L’épargne de Français représente 6 000 milliards d’euros, dont 2 000 milliards d’assurance vie. Un levier aujourd’hui sous-utilisé pour financer les acteurs de la transition écologique.

C’est pourquoi, pour faire cohabiter l’épargne et l’impact, Arthur Aubœuf et Joseph Choueifaty ont créé un fonds qui permet d’allier les 2 mondes, Team for the Planet – Goodvest Sustainable Bonds by Ecofi. Il s’agit d’un fonds 90/10, avec 90 % d’obligations durables qui sont faites à des entreprises de grande taille ou à des États, pour financer des projets très concrets.

Ce qu’on a pu financer chez Goodvest, ce sont les obligations du Grand Paris, les nouvelles lignes de métro, ça va être des projets éoliens en Europe. C’est la partie du fonds qui permet d’avoir de la liquidité, donc de garder l’argent disponible, qui permet à un épargnant sur une assurance-vie, s’il a un projet à 3 ans, de pouvoir récupérer son épargne et d’avoir un risque limité, puisque ce sont des prêts plutôt matures, sur lesquels il y a très peu de défauts”, précise Joseph Choueifaty.

Et à côté de cela, jusqu’à 10% qui vont être investis dans les actions de Team for the Planet.

Par exemple, pour Monomeris Chemicals, une solution de recyclage du plastique. Il s’agit d’un système de bain ionique, de combinaisons de sels fondus jusqu’à 500 degrés et dans lesquels on peut mettre tous les plastiques, même mélangés, qui passent à l’état gazeux, ce qui permet de séparer les différents monomères et revenir à de l’hydrogène ou de l’éthylène. Et donc créer autre chose que du plastique, des médicaments, des engrais, des textiles.

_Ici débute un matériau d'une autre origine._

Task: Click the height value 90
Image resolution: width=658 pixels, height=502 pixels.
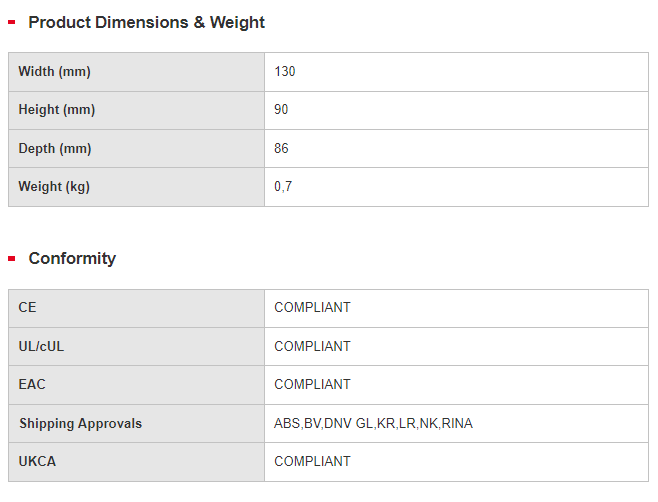Action: [281, 110]
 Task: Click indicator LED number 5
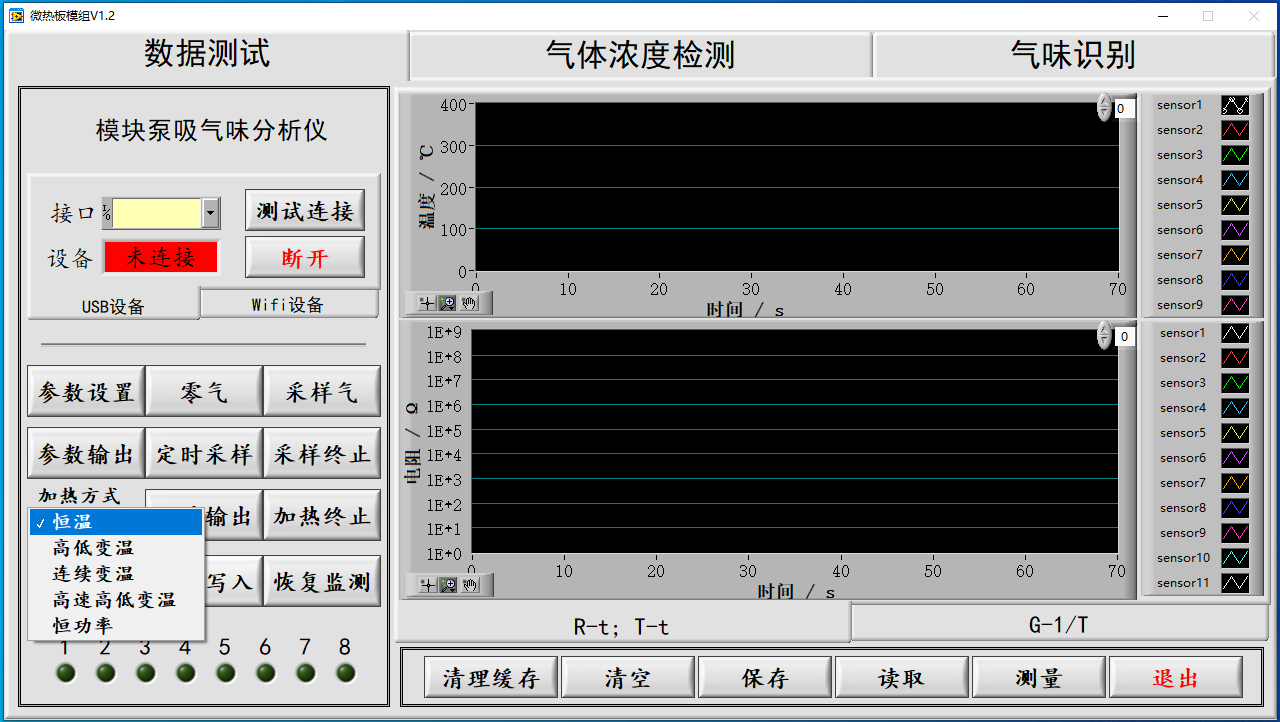[226, 673]
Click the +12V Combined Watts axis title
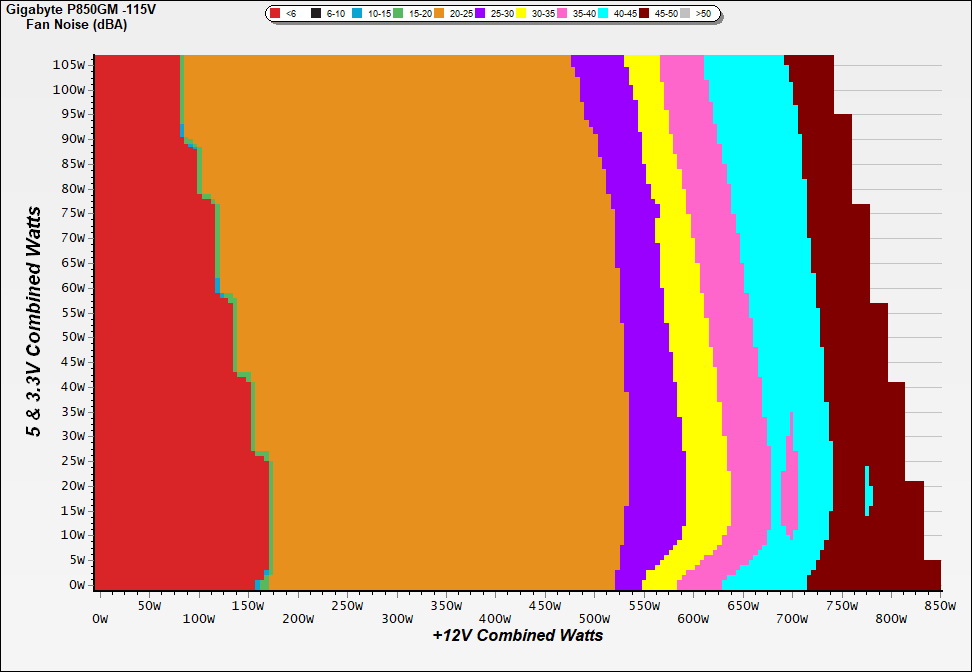 517,635
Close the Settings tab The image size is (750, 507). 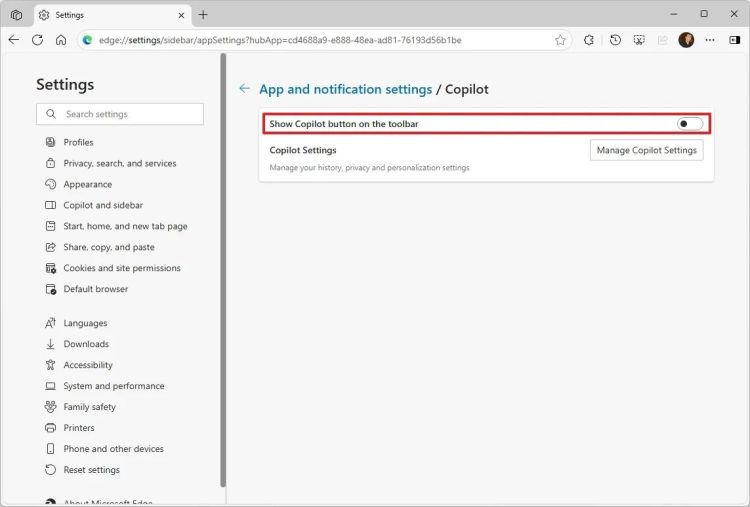coord(179,15)
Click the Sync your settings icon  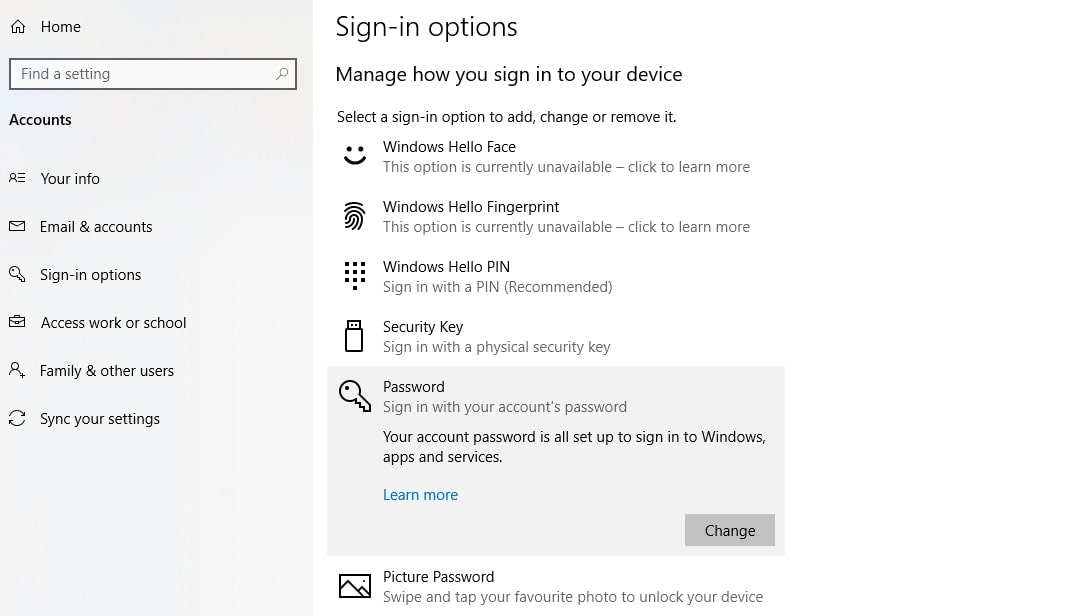pyautogui.click(x=17, y=418)
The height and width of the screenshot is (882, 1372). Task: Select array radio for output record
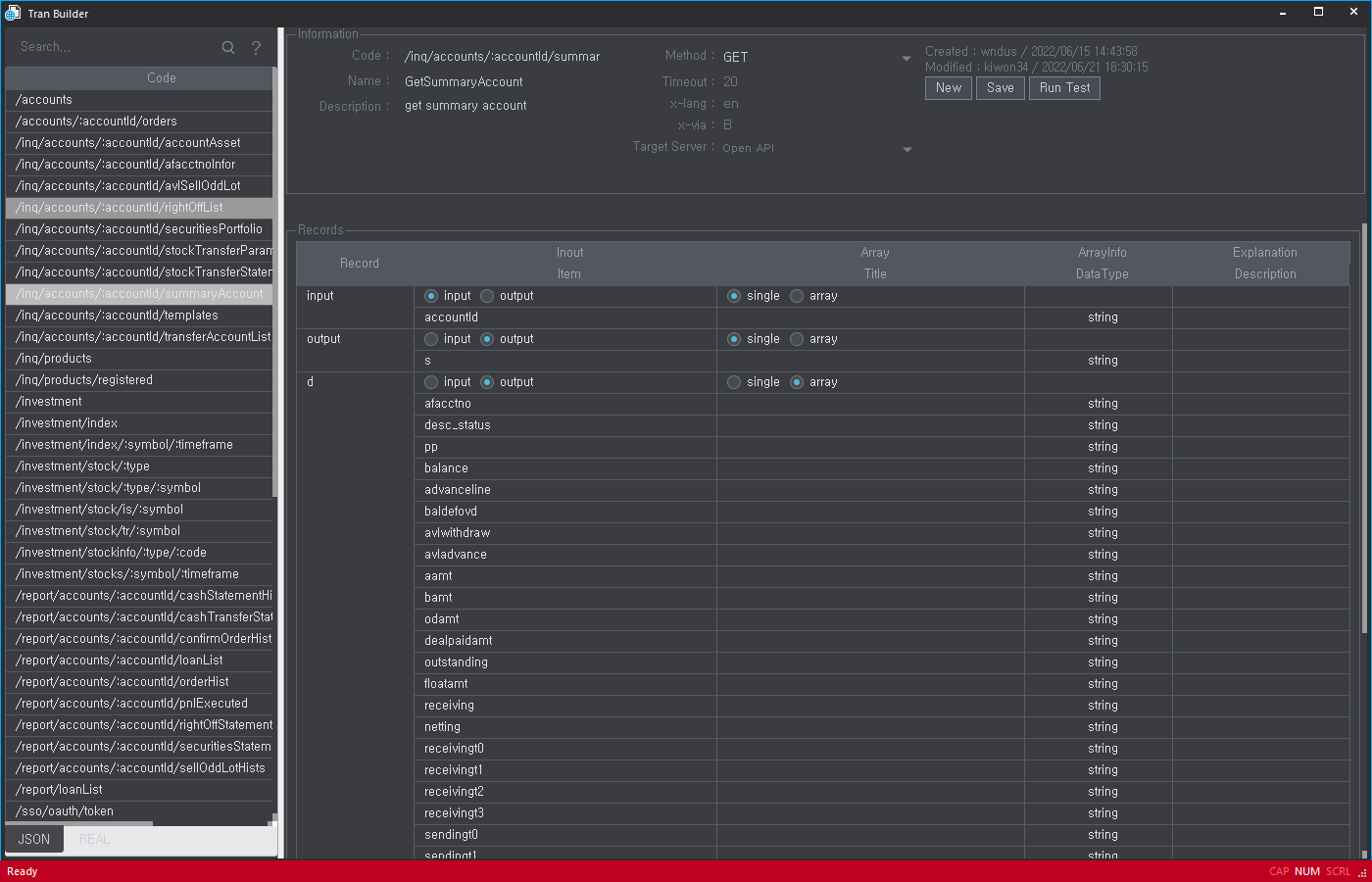pos(797,339)
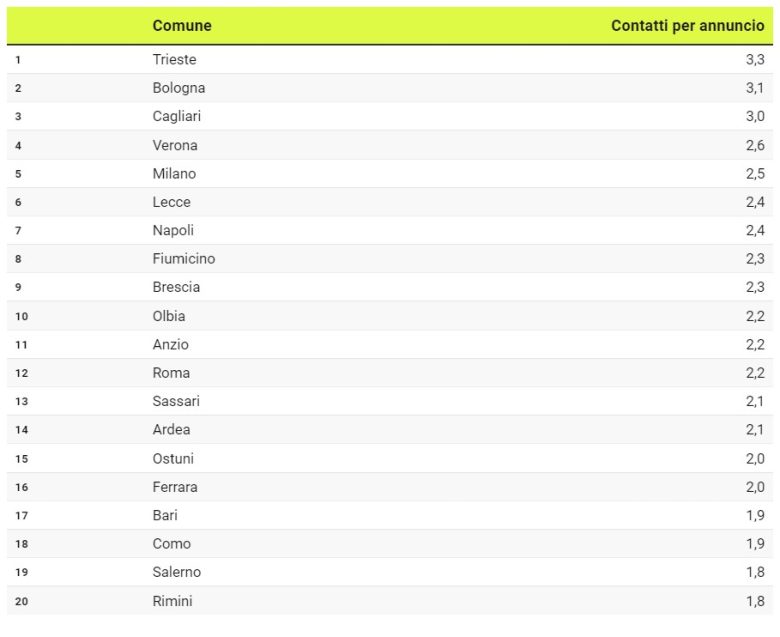Click on Ferrara in the table
Image resolution: width=780 pixels, height=637 pixels.
(x=175, y=487)
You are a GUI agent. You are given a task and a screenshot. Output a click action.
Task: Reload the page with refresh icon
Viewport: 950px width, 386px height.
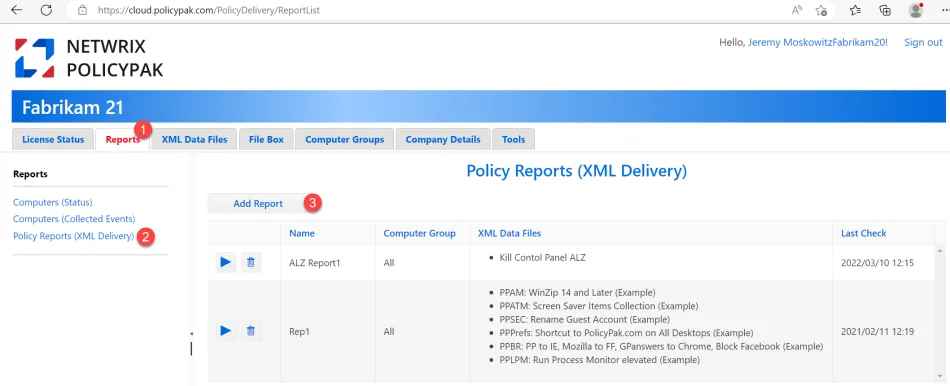(x=46, y=10)
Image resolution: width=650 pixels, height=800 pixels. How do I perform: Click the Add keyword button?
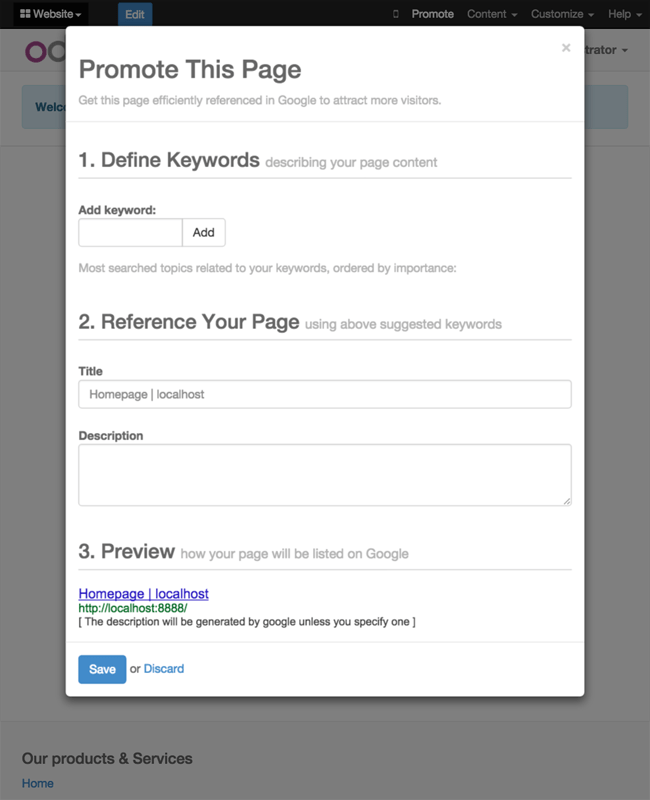tap(204, 233)
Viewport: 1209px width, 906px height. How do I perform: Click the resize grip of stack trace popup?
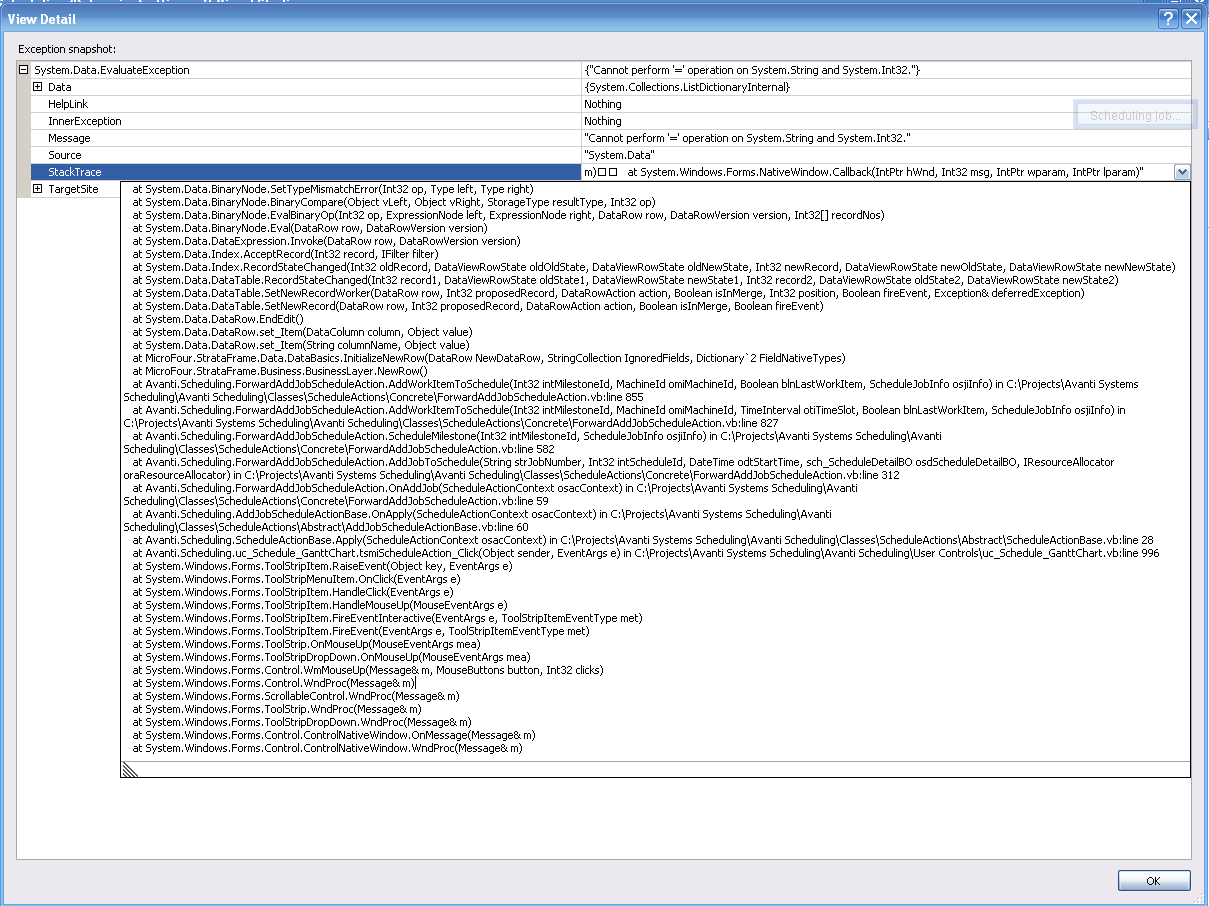coord(130,769)
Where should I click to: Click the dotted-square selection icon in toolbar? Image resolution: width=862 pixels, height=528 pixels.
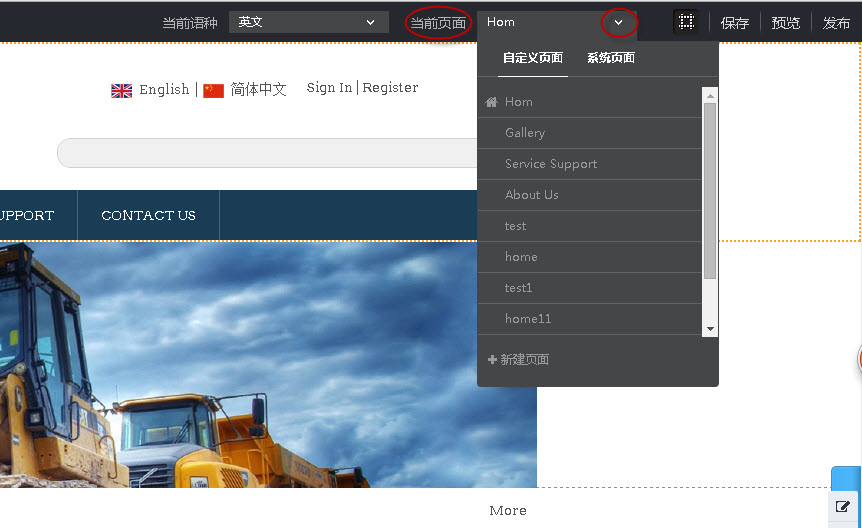(x=685, y=22)
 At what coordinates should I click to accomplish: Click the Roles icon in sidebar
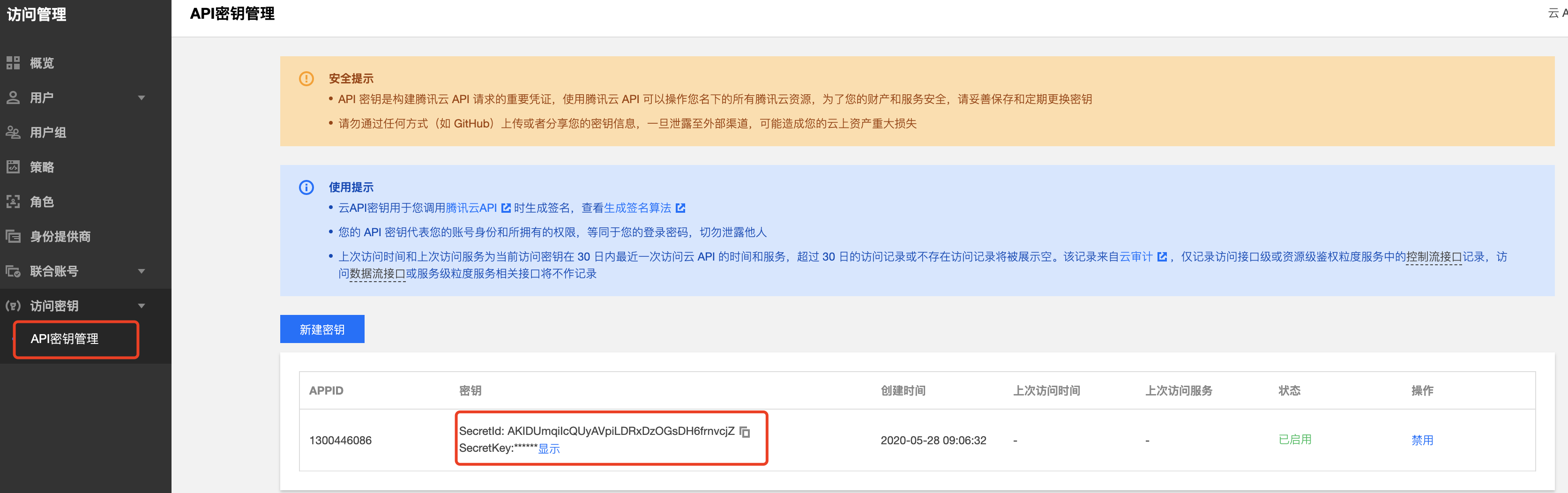[13, 202]
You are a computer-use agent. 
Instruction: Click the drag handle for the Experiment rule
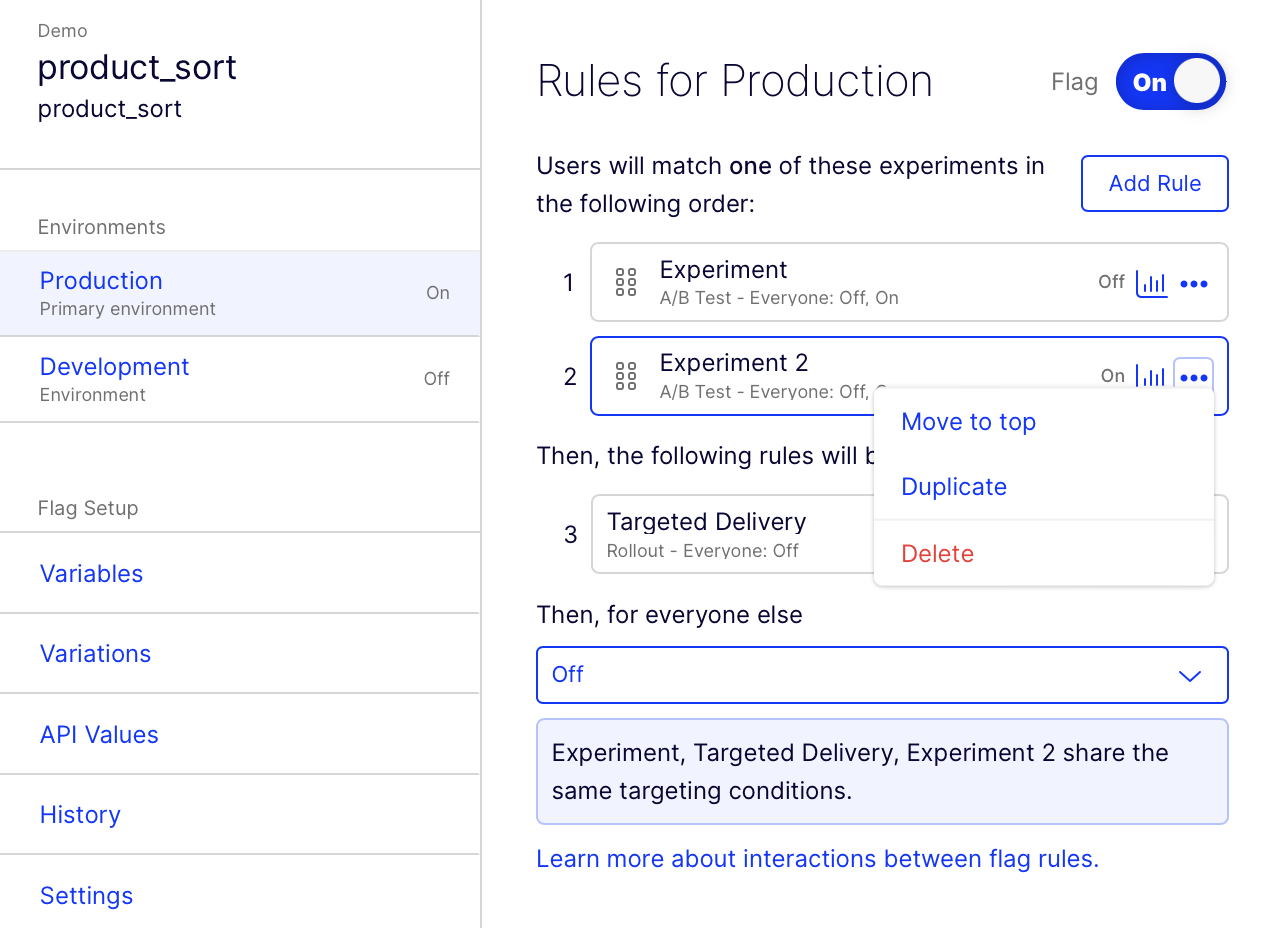click(626, 283)
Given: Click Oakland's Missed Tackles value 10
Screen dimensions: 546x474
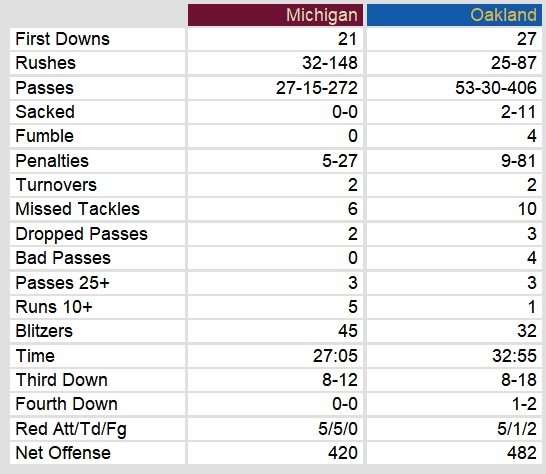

Autre exemple avec Seaturns qui créé de l’électricité à partir des vagues, c’est-à-dire de l’énergie houlomotrice, qui pourrait produire 10% de l’électricité mondiale, soit l’équivalent du nucléaire dans le monde aujourd’hui. Et la France, grâce à ses côtes extrêmement bien exposées avec des houles parfaites, a une carte à jouer dans le houlomoteur.

« Donc typiquement, ça fait partie des solutions qu’on peut financer avec son épargne grâce au fonds”, explique Arthur Aubœuf.

Les innovations que l’on porte n’ont pas besoin de 500 millions d’euros pour émerger. Notre valeur ajoutée est justement d’intervenir à un moment absolument charnière, au tout début, où les capitaux ne sont pas monstrueux en termes de nécessité. En revanche, ce qui compte vraiment c’est la structure, ce sont les capitaux au bon endroit et ce sont les bonnes équipes pour lever les verrous. Si ce mouvement n’a pas lieu, ces boîtes disparaissent, alors qu’elles peuvent tout changer”, conclut Arthur Aubœuf.